まあ、それ以前に「虫なんか無理」という人たちが、ダンジョン探索なんか出来るんでしょうか。ダンジョンにはゴキブリや三十センチクラスのムカデ、さらにぴょんぴょん跳ねるカマドウマなんかが当たり前のように出ます。
ゴキブリが出ただけで悲鳴を上げるような現代人では、ダンジョン探索は無理だろ、とは思いますね。
それよりも、もっとキツいことがあります。今の日本に生まれた若者と、中世ヨーロッパ風異世界に生まれた人たちでは……知的レベルも価値観もまるで違うという事実です。
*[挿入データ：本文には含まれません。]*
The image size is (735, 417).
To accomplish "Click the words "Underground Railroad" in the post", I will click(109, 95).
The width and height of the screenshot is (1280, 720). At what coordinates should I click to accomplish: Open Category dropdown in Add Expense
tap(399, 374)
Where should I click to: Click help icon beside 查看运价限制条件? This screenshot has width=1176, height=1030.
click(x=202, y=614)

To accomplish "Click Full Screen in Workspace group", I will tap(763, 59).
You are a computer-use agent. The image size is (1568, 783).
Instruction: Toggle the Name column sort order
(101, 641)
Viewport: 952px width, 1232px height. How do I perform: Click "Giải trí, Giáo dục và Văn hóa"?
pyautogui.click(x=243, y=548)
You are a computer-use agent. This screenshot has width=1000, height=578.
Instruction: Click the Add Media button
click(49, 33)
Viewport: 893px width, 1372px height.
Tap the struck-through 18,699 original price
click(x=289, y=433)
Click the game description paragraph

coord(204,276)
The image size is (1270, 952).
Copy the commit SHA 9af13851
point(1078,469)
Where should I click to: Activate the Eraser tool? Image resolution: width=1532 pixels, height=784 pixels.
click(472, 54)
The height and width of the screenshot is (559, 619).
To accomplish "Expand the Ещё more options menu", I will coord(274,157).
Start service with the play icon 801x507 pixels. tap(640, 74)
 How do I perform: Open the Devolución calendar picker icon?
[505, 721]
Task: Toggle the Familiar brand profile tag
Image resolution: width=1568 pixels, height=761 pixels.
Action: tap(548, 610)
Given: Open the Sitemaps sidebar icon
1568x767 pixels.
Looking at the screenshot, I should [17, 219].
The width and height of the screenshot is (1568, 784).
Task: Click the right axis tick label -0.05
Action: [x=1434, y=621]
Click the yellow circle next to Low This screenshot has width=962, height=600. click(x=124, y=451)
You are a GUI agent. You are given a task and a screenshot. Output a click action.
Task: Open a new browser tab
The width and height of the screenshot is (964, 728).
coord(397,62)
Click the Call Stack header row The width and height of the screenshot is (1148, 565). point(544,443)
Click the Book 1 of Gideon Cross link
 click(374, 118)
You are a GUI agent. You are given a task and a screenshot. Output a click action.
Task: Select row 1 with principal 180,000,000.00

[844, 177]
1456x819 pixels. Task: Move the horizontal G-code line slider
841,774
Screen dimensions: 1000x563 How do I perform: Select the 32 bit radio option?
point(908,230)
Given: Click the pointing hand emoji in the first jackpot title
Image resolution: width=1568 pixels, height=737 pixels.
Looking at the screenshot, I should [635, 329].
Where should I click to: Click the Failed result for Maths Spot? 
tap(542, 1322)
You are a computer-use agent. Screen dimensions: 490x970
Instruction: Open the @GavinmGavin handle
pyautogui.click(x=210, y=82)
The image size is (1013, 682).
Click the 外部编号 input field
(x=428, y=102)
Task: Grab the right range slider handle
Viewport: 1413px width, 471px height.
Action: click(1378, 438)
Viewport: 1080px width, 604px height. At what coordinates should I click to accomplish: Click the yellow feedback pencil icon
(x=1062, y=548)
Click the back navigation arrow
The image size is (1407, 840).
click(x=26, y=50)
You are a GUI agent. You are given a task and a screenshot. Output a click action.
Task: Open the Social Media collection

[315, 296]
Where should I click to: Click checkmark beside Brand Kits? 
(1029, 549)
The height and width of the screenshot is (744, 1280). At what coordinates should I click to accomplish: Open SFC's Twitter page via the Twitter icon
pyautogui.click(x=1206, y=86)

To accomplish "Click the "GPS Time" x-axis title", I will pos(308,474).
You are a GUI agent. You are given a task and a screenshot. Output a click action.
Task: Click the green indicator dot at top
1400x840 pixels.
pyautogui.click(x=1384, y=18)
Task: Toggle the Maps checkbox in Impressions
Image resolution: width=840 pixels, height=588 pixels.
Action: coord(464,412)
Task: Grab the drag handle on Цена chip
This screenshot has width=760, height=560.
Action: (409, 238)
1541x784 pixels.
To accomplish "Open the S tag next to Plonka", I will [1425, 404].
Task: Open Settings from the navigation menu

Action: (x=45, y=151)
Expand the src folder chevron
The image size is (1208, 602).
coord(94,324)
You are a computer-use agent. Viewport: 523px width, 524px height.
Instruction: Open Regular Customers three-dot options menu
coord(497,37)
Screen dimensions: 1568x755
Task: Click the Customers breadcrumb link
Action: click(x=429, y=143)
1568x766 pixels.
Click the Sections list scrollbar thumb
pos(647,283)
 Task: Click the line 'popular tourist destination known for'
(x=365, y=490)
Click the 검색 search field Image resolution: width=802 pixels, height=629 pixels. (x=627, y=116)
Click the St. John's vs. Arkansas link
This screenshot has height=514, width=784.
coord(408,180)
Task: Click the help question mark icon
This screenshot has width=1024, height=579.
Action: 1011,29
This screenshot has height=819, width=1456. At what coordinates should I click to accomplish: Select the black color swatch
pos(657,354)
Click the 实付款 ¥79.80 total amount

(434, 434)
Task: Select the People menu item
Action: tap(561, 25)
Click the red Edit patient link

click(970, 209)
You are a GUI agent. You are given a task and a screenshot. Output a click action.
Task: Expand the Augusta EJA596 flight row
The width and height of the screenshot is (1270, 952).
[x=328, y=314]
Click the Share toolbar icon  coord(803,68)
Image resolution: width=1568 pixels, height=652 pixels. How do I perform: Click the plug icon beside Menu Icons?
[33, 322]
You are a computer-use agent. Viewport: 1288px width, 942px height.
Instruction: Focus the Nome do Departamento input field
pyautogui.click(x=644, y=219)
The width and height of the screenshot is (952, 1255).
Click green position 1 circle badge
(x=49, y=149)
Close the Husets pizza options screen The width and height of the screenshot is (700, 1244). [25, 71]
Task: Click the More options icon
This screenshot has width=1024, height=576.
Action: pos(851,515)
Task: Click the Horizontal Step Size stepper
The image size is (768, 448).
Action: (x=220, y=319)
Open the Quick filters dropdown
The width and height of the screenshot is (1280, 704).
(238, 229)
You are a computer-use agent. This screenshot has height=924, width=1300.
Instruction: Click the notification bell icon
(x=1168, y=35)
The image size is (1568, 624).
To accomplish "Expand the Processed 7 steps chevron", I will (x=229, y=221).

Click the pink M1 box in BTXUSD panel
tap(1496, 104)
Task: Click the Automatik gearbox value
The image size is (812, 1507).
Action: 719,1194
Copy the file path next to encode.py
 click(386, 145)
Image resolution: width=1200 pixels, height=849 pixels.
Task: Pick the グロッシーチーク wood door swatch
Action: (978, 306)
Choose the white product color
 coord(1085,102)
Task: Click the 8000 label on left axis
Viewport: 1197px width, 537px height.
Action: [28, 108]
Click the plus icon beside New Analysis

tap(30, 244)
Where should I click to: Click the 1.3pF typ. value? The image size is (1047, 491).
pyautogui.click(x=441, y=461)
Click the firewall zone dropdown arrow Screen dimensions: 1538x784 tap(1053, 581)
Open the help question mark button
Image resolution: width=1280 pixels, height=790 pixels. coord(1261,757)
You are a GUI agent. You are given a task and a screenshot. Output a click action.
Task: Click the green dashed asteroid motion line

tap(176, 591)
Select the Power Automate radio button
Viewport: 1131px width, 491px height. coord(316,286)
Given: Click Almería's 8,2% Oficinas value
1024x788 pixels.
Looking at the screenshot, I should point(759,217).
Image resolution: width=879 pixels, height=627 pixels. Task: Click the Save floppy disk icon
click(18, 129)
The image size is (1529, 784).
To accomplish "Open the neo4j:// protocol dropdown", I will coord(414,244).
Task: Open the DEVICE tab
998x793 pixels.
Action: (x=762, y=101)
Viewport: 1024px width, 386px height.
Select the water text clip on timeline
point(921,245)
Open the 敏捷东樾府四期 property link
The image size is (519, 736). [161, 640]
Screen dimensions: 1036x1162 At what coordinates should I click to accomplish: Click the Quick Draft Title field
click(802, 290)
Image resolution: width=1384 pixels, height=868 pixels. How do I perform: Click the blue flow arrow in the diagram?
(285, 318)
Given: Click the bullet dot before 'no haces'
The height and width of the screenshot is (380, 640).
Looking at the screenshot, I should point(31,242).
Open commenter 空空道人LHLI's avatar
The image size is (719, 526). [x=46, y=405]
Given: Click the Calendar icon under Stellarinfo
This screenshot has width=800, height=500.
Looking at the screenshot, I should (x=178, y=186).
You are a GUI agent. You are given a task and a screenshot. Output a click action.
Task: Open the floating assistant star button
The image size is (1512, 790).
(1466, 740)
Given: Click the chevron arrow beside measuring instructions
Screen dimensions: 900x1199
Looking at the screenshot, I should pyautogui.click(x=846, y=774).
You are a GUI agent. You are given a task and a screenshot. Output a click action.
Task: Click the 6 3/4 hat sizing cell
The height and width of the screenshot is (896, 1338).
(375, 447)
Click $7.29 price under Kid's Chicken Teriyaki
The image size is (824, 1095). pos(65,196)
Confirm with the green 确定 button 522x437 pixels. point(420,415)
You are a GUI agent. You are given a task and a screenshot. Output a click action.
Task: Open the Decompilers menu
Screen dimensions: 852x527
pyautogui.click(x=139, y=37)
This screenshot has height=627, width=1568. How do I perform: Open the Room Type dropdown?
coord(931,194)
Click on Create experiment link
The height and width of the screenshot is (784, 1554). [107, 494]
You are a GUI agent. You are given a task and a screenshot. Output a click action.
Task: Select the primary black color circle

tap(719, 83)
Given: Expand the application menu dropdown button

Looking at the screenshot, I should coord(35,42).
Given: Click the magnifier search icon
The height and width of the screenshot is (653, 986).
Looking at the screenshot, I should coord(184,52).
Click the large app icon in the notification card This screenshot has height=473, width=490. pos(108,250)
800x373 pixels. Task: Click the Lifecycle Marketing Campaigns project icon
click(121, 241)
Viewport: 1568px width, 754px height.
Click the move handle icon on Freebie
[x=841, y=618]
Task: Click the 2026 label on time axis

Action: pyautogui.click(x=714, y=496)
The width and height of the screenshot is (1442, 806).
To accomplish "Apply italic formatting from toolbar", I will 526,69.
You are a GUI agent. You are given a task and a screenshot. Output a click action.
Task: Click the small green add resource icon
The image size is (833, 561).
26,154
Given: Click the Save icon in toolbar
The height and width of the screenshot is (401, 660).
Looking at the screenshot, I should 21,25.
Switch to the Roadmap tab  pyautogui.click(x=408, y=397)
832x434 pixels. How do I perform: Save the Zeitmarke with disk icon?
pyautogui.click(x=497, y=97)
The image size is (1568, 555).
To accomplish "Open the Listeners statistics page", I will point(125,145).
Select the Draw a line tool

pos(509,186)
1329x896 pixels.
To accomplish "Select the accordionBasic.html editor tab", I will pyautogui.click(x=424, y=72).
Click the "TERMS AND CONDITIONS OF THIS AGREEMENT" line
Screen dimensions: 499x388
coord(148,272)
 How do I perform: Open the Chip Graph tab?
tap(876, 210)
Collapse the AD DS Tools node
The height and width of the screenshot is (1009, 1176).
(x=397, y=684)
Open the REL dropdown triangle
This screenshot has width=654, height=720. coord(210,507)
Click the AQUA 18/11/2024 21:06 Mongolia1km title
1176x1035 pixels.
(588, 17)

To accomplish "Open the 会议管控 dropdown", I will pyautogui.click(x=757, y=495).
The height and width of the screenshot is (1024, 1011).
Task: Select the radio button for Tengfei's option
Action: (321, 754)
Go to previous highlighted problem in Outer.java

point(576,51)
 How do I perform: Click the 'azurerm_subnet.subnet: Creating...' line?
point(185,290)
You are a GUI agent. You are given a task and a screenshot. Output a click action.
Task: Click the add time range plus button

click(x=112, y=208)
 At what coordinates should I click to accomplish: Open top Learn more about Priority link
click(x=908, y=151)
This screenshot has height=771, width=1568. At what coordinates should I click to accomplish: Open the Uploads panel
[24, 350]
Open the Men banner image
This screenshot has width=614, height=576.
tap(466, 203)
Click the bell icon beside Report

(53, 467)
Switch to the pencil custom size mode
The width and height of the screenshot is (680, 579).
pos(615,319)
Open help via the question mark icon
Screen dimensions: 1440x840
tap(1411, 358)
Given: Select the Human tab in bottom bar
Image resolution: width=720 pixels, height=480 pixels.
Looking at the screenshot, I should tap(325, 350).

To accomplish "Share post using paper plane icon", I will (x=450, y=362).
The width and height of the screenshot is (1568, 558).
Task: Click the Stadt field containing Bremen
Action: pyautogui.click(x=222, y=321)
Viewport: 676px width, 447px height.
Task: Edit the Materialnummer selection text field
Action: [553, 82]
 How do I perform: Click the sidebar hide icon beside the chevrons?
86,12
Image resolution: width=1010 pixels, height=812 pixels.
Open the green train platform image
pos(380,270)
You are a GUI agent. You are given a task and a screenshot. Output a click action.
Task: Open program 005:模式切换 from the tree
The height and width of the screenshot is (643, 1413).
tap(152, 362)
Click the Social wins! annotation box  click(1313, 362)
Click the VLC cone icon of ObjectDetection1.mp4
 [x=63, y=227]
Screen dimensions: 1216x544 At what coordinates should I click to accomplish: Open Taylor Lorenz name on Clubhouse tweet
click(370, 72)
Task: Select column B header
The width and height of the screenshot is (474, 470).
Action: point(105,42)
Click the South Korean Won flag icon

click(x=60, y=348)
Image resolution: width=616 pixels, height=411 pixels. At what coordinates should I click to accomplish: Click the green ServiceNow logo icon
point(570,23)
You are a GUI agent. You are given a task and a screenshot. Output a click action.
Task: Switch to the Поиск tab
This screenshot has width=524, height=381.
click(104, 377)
例えるなら、侍とペキン原人が意思の疎通をするくらい難しいでしょう。
異世界、特に村で育ったような人間は地球が丸いことを知りません。字が読めず、簡単な算数さえ出来ない者もいます。彼らの知的レベルは、我々と比べてかなり低いと考えた方がいいでしょう。
実際、ヨーロッパの探検家が未開の土地に住んでいた原住民に肖像画を見せたところ、原住民はそれが人の顔であると認識できなかったそうです。
どういうことかと言いますと、原住民の目には肖像画が様々な色と線の固まりにしか見えなかったのです。我々は、その様々な色と線を見て「人間の顔が描かれている」という判断を無意識レベルでしているのですよ。
つまり絵を見て、それが人の顔だと認識するには……知識と知恵が必要だというです。それもIQとかではなく、文化面での知識と知恵ですね。
我々は絵や本やテレビやゲームやネットなどから膨大な知識を得ており、それらを上手く活用する知恵もあります。これらは、文明社会で生まれ育つ過程で、自然に身に付いてきたものですね。
そんな我々と、地球が丸いことすら認識できない……それどころか、肉の両面を焼いただけで称賛されるような人種とでは、最初から話が合わないでしょう。
ある有名な漫画家は、自伝的エッセイの中で「田舎の同級生とは全く話が合わず、いつもイライラしていた。都会は自分とセンスの合う人が大勢いるのだろう、という憧れを抱いていた」などと書いていました。同じ日本人ですら、この始末です。まして現代日本人と異世界人とでは、生まれ育った環境があまりにも違い過ぎるんですよ。
しかも、異世界作品の主人公はチート持ちです。全てにおいて劣って見える相手を人間として認識できなくなり、挙げ句にイライラして皆殺し……これは、起きてもおかしくないんですよ。
はっきり言って、異世界人と現代日本人がわかりあうのは不可能に近いでしょうね。
最後に、誤解されては困るので付け加えますが……私は異世界作品において「ウンコや虫に関する描写がない! けしからん!」などと言っているわけではありません。創作において、そういった部分を省くのは当然です。
さらにおまけですが、私は中世ヨーロッパ風の異世界など、チート能力をもらっても絶対に行きたくありません。神様に頼んで、出来るだけ現代の日本に近いような異世界にチート持ちで送ってもらいます。